From the records below, copy the lines that include "Follow".
[[ Excerpted data open ]]
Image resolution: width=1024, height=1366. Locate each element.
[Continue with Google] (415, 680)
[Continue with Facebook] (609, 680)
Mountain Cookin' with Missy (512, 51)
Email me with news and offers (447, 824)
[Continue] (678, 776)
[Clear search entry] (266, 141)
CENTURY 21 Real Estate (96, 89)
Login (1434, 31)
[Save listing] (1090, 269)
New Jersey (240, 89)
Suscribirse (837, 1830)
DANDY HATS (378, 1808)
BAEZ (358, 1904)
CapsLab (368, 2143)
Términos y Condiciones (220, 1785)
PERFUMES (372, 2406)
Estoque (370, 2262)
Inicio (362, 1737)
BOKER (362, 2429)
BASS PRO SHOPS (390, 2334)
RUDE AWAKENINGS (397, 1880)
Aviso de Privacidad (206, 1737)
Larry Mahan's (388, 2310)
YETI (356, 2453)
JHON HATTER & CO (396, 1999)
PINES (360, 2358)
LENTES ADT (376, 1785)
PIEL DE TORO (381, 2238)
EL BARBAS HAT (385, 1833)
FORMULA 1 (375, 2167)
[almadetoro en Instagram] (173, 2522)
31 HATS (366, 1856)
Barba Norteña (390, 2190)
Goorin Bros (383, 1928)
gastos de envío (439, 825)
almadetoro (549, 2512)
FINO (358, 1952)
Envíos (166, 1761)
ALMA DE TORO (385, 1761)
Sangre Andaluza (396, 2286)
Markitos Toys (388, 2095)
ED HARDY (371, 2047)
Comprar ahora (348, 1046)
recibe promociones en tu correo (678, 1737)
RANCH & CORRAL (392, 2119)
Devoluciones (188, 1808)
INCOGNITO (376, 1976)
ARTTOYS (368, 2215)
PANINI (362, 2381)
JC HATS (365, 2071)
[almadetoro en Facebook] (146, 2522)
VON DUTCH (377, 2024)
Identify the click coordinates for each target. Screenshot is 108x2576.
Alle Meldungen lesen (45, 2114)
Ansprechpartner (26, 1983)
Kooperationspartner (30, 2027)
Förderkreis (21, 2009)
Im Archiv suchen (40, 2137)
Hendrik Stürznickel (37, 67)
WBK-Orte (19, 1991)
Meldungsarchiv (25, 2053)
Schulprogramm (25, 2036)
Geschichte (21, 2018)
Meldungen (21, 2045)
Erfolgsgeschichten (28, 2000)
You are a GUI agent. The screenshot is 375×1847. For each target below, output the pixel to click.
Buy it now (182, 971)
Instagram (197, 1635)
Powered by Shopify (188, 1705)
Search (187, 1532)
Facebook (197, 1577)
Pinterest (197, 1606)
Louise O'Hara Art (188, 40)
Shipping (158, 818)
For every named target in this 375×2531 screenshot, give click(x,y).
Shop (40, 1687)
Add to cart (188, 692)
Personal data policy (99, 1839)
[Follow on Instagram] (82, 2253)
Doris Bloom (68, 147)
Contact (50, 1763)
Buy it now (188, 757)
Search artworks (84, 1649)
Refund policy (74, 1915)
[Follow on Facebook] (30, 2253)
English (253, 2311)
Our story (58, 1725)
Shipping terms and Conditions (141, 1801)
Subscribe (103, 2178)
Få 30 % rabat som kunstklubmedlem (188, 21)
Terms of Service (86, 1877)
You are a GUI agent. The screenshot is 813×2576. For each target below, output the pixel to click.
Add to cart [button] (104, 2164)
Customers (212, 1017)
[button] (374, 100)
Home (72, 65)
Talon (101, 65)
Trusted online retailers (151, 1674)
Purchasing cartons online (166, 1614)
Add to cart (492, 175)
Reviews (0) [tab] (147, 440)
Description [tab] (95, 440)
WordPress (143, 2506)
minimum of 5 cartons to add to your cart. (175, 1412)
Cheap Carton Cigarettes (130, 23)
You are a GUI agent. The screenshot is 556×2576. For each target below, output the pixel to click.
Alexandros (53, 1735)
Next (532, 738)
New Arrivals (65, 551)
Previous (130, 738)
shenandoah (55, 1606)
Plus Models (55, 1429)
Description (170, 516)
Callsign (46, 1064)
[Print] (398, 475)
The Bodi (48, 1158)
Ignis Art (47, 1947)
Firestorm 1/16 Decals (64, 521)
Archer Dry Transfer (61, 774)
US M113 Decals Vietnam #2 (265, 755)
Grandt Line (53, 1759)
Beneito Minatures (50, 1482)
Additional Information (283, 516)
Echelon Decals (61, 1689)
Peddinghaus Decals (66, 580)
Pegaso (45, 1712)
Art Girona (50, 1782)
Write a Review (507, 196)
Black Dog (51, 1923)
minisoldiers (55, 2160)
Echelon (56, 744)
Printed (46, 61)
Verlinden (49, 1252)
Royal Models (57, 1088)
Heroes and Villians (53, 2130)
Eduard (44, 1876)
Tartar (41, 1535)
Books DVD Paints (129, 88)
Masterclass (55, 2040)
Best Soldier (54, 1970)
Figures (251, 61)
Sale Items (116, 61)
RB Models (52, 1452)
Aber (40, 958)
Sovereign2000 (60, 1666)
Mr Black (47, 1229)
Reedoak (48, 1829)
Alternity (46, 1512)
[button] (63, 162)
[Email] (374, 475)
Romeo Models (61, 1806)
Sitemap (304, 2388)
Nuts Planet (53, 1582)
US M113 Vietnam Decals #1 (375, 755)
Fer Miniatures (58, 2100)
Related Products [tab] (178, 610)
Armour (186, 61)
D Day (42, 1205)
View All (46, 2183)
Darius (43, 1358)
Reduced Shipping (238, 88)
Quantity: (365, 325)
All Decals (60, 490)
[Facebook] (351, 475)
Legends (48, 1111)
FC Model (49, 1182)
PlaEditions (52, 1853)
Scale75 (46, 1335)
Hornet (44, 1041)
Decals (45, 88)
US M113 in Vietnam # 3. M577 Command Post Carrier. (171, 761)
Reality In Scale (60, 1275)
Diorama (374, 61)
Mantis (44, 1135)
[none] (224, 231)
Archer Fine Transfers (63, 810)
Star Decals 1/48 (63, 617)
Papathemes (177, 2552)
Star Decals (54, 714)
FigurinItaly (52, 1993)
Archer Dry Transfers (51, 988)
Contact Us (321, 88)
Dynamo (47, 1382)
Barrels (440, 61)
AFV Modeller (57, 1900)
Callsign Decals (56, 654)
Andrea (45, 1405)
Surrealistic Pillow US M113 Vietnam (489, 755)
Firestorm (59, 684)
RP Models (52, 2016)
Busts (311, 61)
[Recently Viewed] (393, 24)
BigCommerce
[[ Excerpted data closed ]]
# Solution for this exercise
[Follow on Instagram] (82, 2253)
[Follow on Facebook] (30, 2253)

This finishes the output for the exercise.